The Palestinian health ministry in Gaza announced on Friday that the bed occupancy rate “in all hospitals is more than 340 percent” across departments and intensive care units.
Israel has killed more than 100 journalists and media workers in Gaza since 7 October.
Wael al-Dahdouh’s wife and two children were killed in an Israeli airstrike in late October; and his cameraman Samer Abu Daqqa was killed in a drone strike last month.
The Israeli military claimed that al-Dahdouh was an operative with Islamic Jihad and that Thuraya was active with Hamas.
Israel’s army claimed that the two journalists “were traveling in a vehicle with a terror operative who was operating a drone.”

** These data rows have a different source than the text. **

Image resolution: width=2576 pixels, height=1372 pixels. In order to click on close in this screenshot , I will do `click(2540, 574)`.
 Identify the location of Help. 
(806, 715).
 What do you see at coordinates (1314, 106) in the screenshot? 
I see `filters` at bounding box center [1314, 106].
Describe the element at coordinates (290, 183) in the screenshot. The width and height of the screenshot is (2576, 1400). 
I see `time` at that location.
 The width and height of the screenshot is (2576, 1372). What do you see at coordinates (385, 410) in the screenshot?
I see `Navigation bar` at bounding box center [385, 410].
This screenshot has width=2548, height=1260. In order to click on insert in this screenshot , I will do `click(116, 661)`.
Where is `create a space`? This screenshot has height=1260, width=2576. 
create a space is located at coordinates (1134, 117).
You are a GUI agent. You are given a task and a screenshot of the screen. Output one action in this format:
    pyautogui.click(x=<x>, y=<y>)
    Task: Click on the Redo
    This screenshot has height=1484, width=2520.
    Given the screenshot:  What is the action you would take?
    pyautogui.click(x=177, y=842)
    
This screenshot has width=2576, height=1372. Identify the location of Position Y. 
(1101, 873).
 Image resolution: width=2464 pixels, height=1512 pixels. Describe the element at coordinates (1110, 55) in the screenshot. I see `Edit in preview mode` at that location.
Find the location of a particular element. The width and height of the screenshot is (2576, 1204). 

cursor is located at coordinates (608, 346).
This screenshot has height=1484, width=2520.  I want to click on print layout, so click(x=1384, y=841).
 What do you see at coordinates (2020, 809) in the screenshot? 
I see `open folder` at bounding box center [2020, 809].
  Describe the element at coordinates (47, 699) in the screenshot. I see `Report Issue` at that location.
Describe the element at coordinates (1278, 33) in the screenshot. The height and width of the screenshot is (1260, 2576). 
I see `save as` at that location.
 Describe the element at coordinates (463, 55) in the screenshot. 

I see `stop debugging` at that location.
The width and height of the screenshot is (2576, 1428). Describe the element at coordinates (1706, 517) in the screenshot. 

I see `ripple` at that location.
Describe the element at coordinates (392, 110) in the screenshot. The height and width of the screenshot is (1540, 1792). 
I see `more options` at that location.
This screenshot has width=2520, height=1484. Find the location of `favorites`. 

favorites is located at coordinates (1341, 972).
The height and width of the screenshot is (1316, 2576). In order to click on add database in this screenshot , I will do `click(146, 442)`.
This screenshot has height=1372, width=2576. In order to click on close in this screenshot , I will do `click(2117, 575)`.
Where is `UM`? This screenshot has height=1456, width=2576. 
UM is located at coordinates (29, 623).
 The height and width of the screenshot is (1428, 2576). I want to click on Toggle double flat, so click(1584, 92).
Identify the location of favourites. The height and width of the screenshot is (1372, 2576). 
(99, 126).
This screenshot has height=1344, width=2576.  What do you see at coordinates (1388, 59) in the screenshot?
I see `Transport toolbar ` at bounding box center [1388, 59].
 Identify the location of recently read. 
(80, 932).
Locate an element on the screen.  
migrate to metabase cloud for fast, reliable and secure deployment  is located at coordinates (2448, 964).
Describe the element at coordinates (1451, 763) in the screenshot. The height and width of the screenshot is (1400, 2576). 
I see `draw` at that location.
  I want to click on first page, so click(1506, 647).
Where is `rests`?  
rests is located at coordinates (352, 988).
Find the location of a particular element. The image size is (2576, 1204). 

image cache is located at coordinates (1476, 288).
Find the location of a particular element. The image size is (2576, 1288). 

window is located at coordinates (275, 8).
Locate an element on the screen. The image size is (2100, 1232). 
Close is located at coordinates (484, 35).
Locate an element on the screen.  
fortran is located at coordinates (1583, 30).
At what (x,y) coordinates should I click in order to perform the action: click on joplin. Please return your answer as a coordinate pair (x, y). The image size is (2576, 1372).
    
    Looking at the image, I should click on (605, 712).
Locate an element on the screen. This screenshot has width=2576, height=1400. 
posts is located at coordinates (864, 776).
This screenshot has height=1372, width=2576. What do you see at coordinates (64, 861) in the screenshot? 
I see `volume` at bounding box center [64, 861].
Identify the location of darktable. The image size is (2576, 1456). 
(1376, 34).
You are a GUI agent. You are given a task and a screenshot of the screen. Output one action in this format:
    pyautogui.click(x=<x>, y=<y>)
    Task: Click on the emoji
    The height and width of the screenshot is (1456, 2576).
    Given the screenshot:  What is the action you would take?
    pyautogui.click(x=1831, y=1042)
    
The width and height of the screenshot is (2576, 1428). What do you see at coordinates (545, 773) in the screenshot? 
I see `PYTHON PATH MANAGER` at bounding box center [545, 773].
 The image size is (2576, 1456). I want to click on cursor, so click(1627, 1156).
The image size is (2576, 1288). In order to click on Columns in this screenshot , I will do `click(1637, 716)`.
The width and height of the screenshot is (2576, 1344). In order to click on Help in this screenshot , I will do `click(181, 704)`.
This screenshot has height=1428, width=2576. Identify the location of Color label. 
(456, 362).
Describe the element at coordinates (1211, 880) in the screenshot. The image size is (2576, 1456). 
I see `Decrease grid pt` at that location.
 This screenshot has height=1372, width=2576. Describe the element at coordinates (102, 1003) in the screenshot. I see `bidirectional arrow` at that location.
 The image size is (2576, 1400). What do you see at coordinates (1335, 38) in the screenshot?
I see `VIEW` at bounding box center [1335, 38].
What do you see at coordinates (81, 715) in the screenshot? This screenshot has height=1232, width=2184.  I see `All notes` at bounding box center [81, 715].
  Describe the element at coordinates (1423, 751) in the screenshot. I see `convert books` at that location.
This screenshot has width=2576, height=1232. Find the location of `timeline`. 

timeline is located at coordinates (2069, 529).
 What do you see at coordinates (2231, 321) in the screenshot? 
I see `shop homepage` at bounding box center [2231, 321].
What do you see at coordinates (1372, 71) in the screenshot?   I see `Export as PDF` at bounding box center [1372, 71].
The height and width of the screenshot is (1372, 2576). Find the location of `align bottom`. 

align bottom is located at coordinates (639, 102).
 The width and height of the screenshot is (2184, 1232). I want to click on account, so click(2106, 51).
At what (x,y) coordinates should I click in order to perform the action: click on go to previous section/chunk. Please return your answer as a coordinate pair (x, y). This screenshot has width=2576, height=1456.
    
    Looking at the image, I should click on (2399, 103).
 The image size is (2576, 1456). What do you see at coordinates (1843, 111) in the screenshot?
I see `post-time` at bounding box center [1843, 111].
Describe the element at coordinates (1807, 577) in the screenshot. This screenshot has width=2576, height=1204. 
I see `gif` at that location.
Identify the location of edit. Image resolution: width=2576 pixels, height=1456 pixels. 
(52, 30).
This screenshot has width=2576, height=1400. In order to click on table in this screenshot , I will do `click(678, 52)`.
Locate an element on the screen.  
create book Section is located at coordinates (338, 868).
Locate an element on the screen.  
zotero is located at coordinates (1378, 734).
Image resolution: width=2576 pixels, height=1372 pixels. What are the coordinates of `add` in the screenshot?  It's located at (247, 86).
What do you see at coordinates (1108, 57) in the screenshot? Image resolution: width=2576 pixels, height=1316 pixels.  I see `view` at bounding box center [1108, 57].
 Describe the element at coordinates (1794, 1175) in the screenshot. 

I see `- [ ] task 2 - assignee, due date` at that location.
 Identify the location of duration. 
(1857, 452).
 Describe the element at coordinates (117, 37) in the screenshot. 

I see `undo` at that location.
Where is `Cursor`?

The Israeli army told The Times of Israel that its military aircraft “identified and struck a terrorist who operated an aircraft in a way that put [Israeli army] forces at risk.”
Israeli army spokesperson Daniel Hagari told NBC News that the strike was “unfortunate” and that an investigation was ongoing.
NBC said that Thuraya, according to Al Jazeera’s managing editor, “was a freelance drone operator, who was part of a convoy of journalists including Hamza.”
The editor said that the journalists were not flying a drone at the time of Israel’s strike.
Al Jazeera condemned the attack on the journalists, stating that their assassinations reaffirm “the need to take immediate necessary legal measures against the occupation forces to ensure that there is no impunity.”
Six press freedom and human rights groups sent a letter to US President Joe Biden this week, demanding that his administration “act immediately and decisively to promote the conditions for safe and unrestricted reporting on the hostilities” in Gaza.
“More journalists have been killed in the first 10 weeks of the hostilities than have ever been killed in a single country over an entire year,” the letter states, citing statistics by the Committee to Protect Journalists, one of the letter’s co-authors.